Annular pancreas refers to the encircling of the second part of the duodenum by the ventral anlage of the pancreas due to its incomplete rotation. Two types of the annular pancreas have been described as follows: intramural and extramural. When the ventral pancreatic duct encircles the duodenum before joining the dorsal pancreatic duct, it is called extramural annular pancreas. However, in the intramural type, muscle fibers of the duodenal wall and the pancreatic tissue get intermingled and small pancreatic ducts directly drain into the duodenum,[1] as shown in [Figure 2]. In pediatric patients, classic findings on conventional radiography include the classic double-bubble sign. CT and MR imaging demonstrate the pancreatic tissue encircling the second part of the duodenum.[2]

The presenting symptoms in the extramural annular pancreas are those of high gastrointestinal obstruction whereas in the intramural type, symptoms are those of duodenal ulceration. The treatment for extramural type is surgical and usually a bypass procedure while that for the intramural type with duodenal ulceration is subtotal gastrectomy with or without vagotomy.[3]

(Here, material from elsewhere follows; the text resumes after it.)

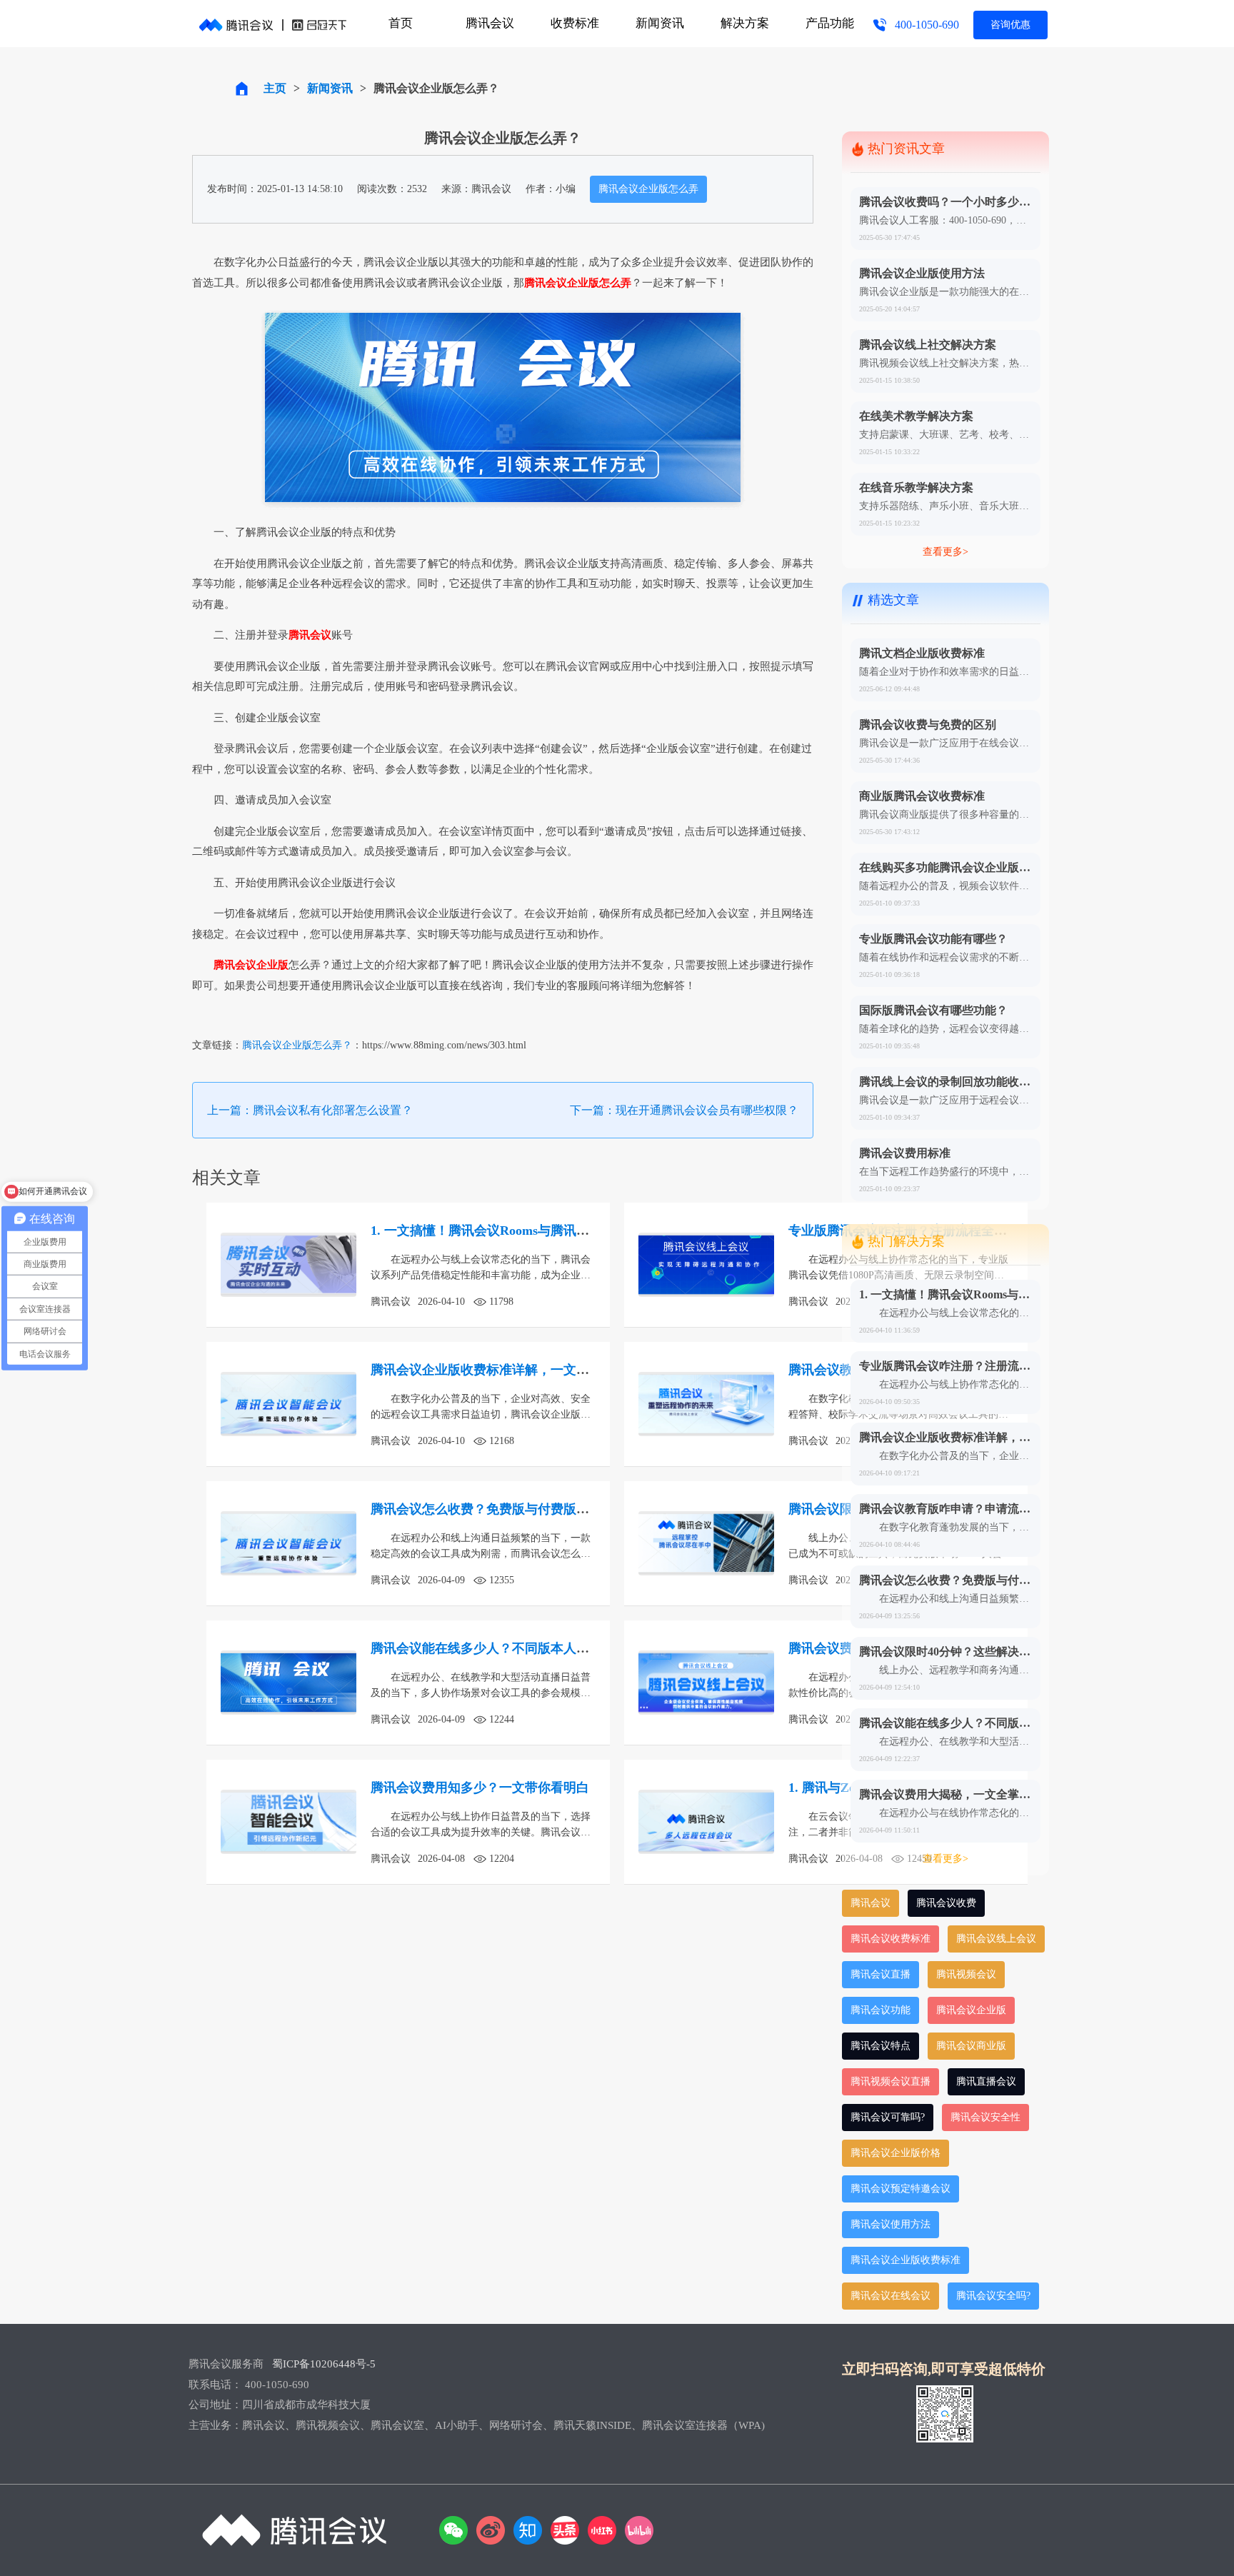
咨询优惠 (1010, 24)
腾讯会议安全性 (985, 2117)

Declaration of patient consent

The authors certify that they have obtained all appropriate patient consent forms. In the form, the patient has given his consent for his images and other clinical information to be reported in the journal. The patient understand that name and initials will not be published and due efforts will be made to conceal identity, but anonymity cannot be guaranteed.

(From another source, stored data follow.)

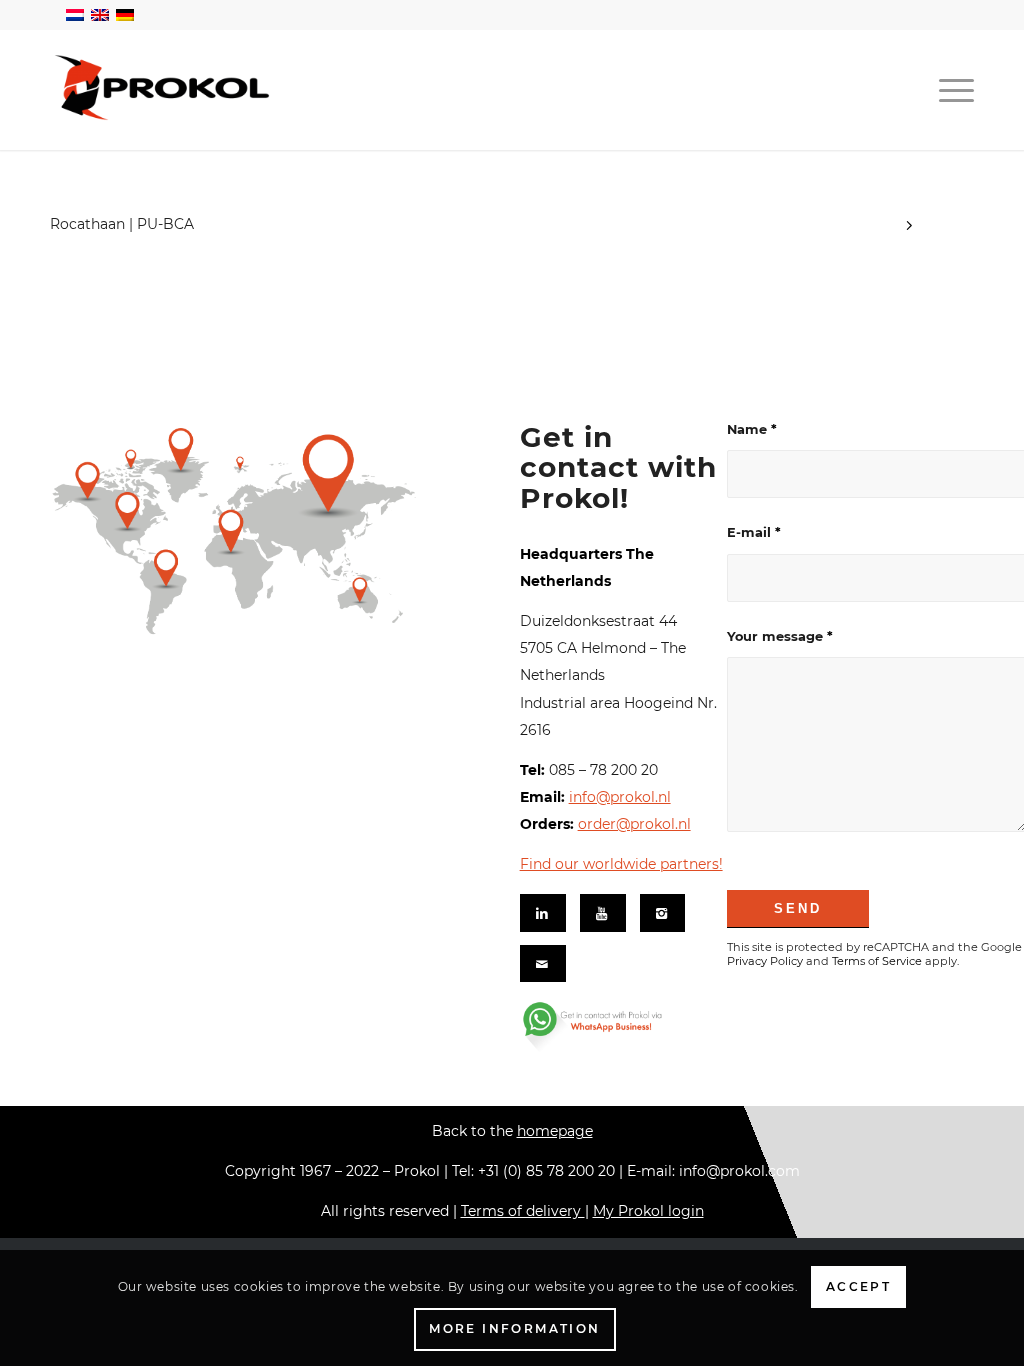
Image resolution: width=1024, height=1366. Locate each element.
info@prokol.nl (620, 797)
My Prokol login (648, 1211)
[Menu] (950, 90)
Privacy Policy (765, 961)
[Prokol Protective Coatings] (163, 87)
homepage (555, 1131)
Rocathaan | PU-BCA (122, 224)
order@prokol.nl (634, 824)
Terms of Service (877, 961)
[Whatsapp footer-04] (616, 1026)
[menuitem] (950, 90)
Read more (909, 228)
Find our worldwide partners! (621, 864)
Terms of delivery (523, 1211)
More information (514, 1328)
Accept (858, 1286)
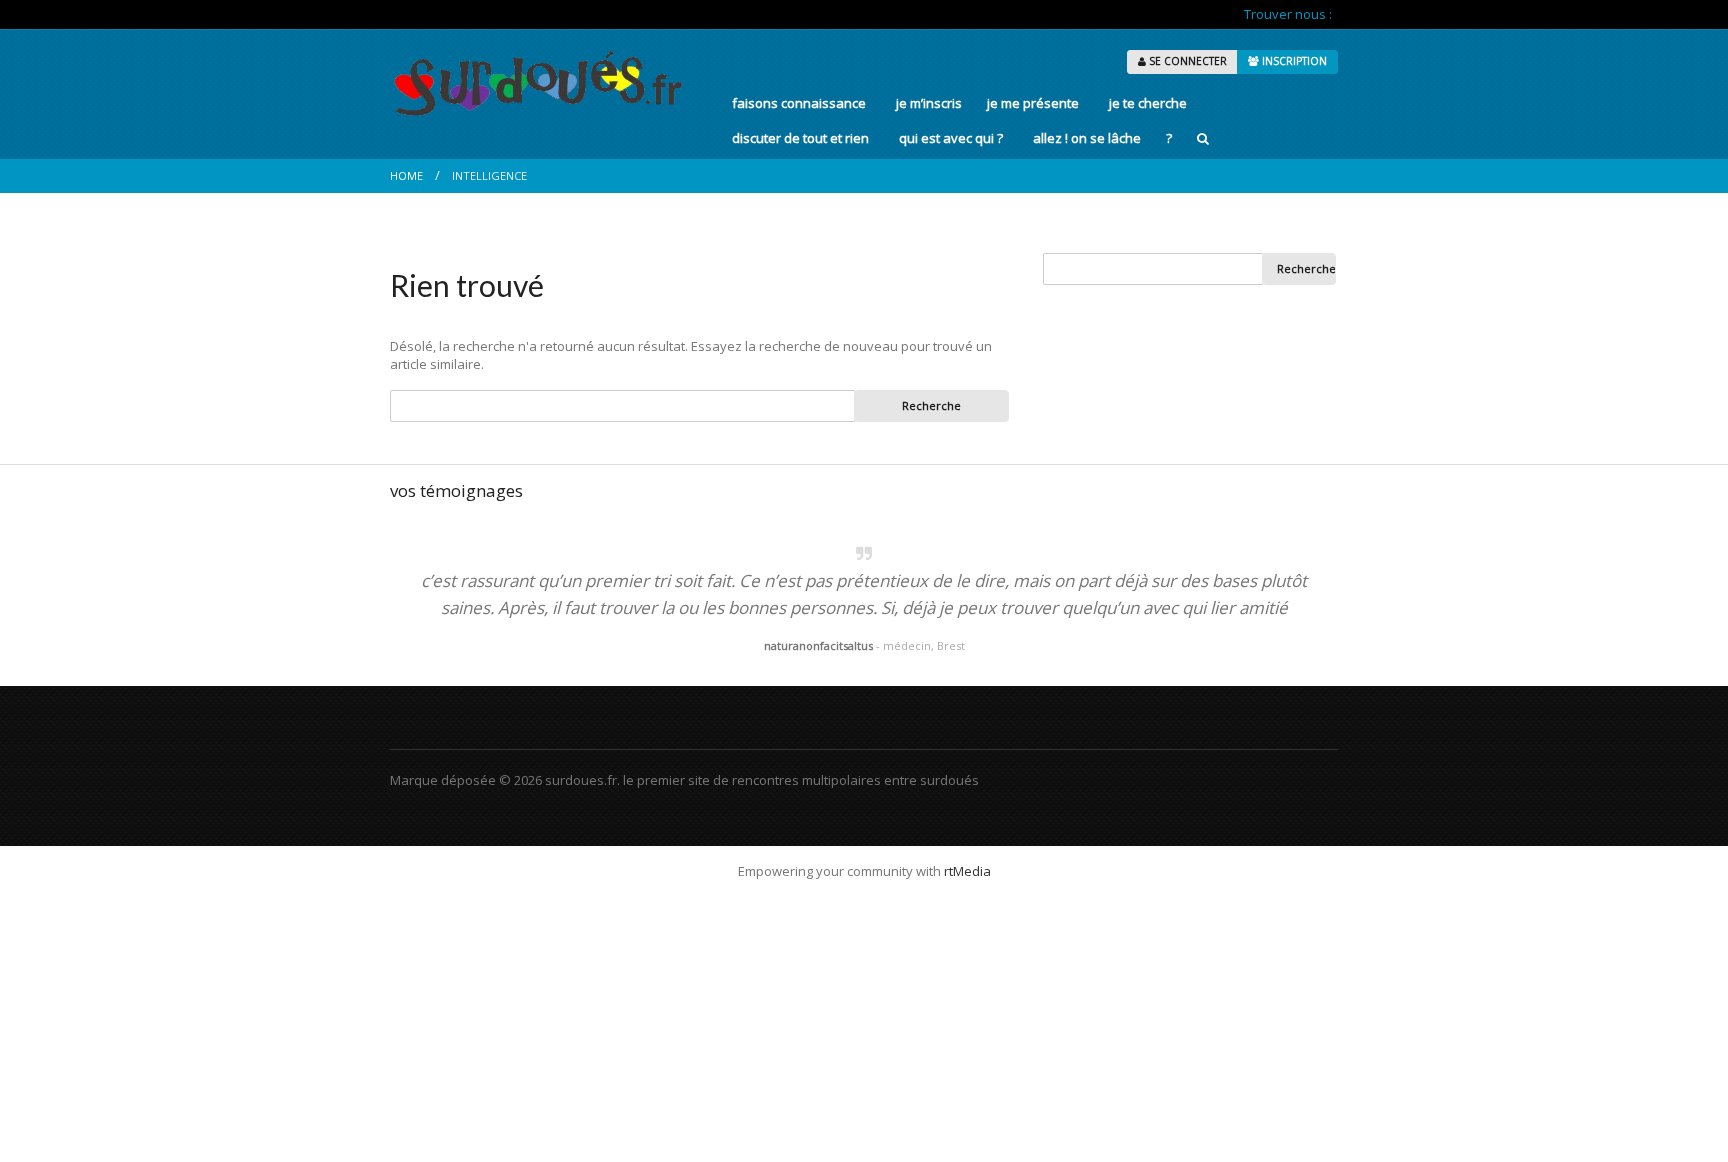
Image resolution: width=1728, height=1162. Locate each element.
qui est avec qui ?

Financial support and sponsorship

Nil.

Conflicts of interest

There are no conflicts of interest.

References

1Mortelé KJ, Rocha TC, Streeter JL, Taylor AJ. Multimodality imaging of pancreatic and biliary congenital anomalies. Radiographics 2006;26:715-31.
2Borghei P, Sokhandon F, Shirkhoda A, Morgan DE. Anomalies, anatomic variants, and sources of diagnostic pitfalls in pancreatic imaging. Radiology 2013;266:28-36.
3Rondelli F, Bugiantella W, Stella P, Boni M, Mariani E, Crusco F, et al. Symptomatic annular pancreas in adult: Report of two different presentations and treatments and review of the literature. Int J Surg Case Rep 2016;20S:21-4.